Da anni i russi convivono con una carenza di farmaci. Una situazione che è sensibilmente peggiorata dopo l’invasione dell’Ucraina. I prezzi infatti sono aumentati vertiginosamente e gli scaffali delle farmacie sono rimasti sforniti. Nonostante i tentativi delle autorità per garantire almeno i farmaci essenziali, i problemi rimangono. Le cause sono molteplici: le sanzioni hanno interrotto le catene di approvvigionamento, molte multinazionali occidentali hanno bloccato gli studi clinici in Russia e le materie prime sono difficili da reperire. E il futuro non promette nulla di buono.
Cialis e Botox scomparsi dalla Russia
Secondo quanto riportato da Meduza, a partire da marzo numerose società farmaceutiche straniere hanno annunciato la sospensione dei test e degli investimenti sul mercato russo. Si va dall’americana Eli Lilly, che ha bloccato i rifornimenti di Cialis, ad AbbVie, che ha adottato la stessa strategia per il Botox, dalla britannica GSK, che non ha più inviato gli stock di vitamine e integratori dietetici alla giapponese Daiichi Sankyo che, secondo i media locali, avrebbe sospeso le vendite di Lixiana, Transamin ed Efient, un anticoagulante che, tuttavia, pare sia registrato anche in Russia con un’altra etichettatura. La statunitense Bristol-Myers Squibb ha deciso di rompere tutti rapporti con la Federazione cedendo la gestione del business a un competitor svizzero, la Swixx BioPharma che, nonostante il conflitto, ha scelto di portare avanti i suoi affari.

Problemi di distribuzione
La scarsità di rifornimenti non si spiega però solo con gli addii delle multinazionali. A spingere la Russia sull’orlo del precipizio, infatti, è stato il blocco logistico determinato dalle sanzioni dell’Ue. Le restrizioni applicate sui trasporti, ad esempio, hanno intasato le dogane portando a inevitabili ritardi nell’arrivo dei farmaci. È proprio quello che è successo a un lotto di Trikafta, farmaco utilizzato nel trattamento della fibrosi cistica e tra quelli forniti da alcune associazioni non profit, le uniche che solitamente riescono a garantire le dosi ai malati che altrimenti dovrebbero spendere cifre da capogiro. Fino alla fine di maggio gli ordinativi sono rimasti bloccati causando problemi ai pazienti.

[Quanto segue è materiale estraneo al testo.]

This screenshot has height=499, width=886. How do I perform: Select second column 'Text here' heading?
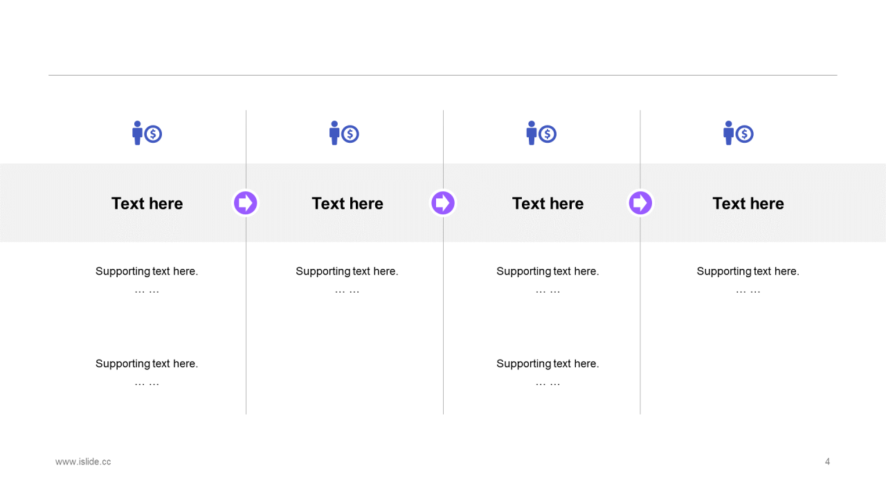click(x=347, y=203)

Tra scorte bloccate e risultati scadenti
Ci sono poi quei medicinali che, pur arrivando a destinazione, rimangono bloccati nei magazzini per un tempo indefinito perché invenduti. «Ci sono un sacco di vaccini per la varicella, ad esempio», ha spiegato Antonina Oblasova, direttrice della non profit Collective Immunity, «pensare che non si esauriscano tranquillizza, ma il fatto che nessun ospedale li acquisti perché i fondi vengono dirottati su altro è un grosso problema». Ma non finisce qui. Al di là dei farmaci importati, la carenza potrebbe presto interessare anche medicinali prodotti in Russia, che rappresentano poco meno della metà del mercato farmaceutico nazionale. A mancare sono le materie prime. Sia perché oltre alle multinazionali, anche diversi produttori hanno lasciato il Paese sia perché le spedizioni si sono completamente fermate.

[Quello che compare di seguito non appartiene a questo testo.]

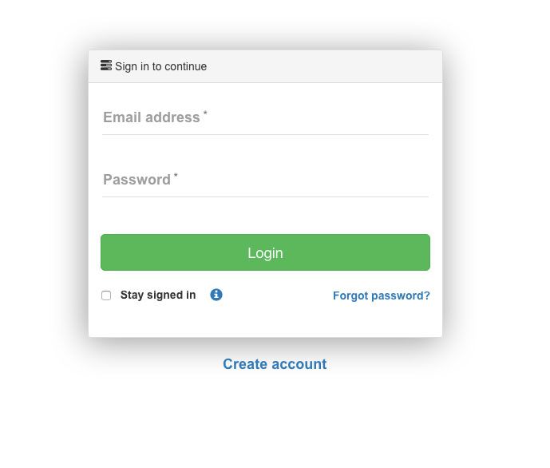
Task: Click the asterisk next to Email address
Action: (205, 113)
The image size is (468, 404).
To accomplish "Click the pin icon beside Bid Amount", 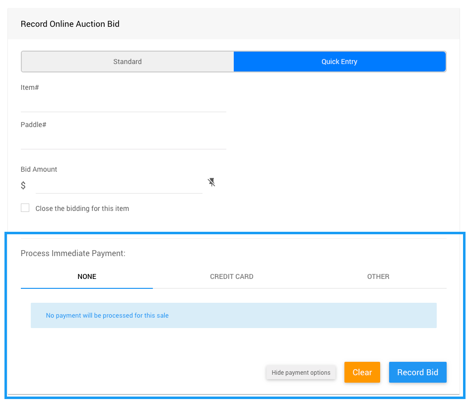I will 211,182.
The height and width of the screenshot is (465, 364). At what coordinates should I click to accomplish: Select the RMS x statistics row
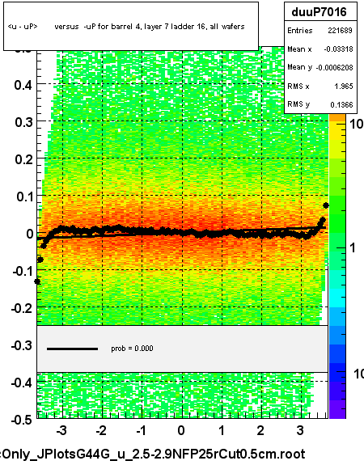[320, 86]
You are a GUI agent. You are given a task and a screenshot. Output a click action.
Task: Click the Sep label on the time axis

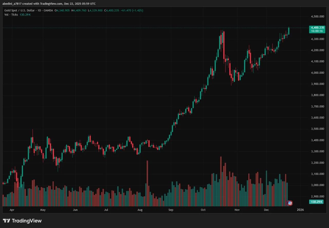(171, 210)
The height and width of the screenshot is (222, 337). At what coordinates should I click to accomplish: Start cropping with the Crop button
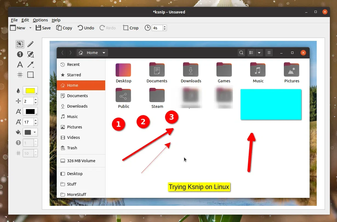[x=131, y=28]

Pur trattandosi, nella maggior parte dei casi, di sostanze integrative e non di ingredienti base, a farne le spese è la qualità del farmaco. «Sostituire rapidamente i componenti mancanti sarà una vera e propria sfida e, presto, gli impianti saranno costretti a modificare le loro formule», ha sottolineato Ravil Niyazov, esperto di regolamentazione, «in sostanza, dovranno alterare metodi e tecnologie utilizzate su più produzioni. Un processo che richiede da qualche mese a un anno e non garantisce un successo assicurato».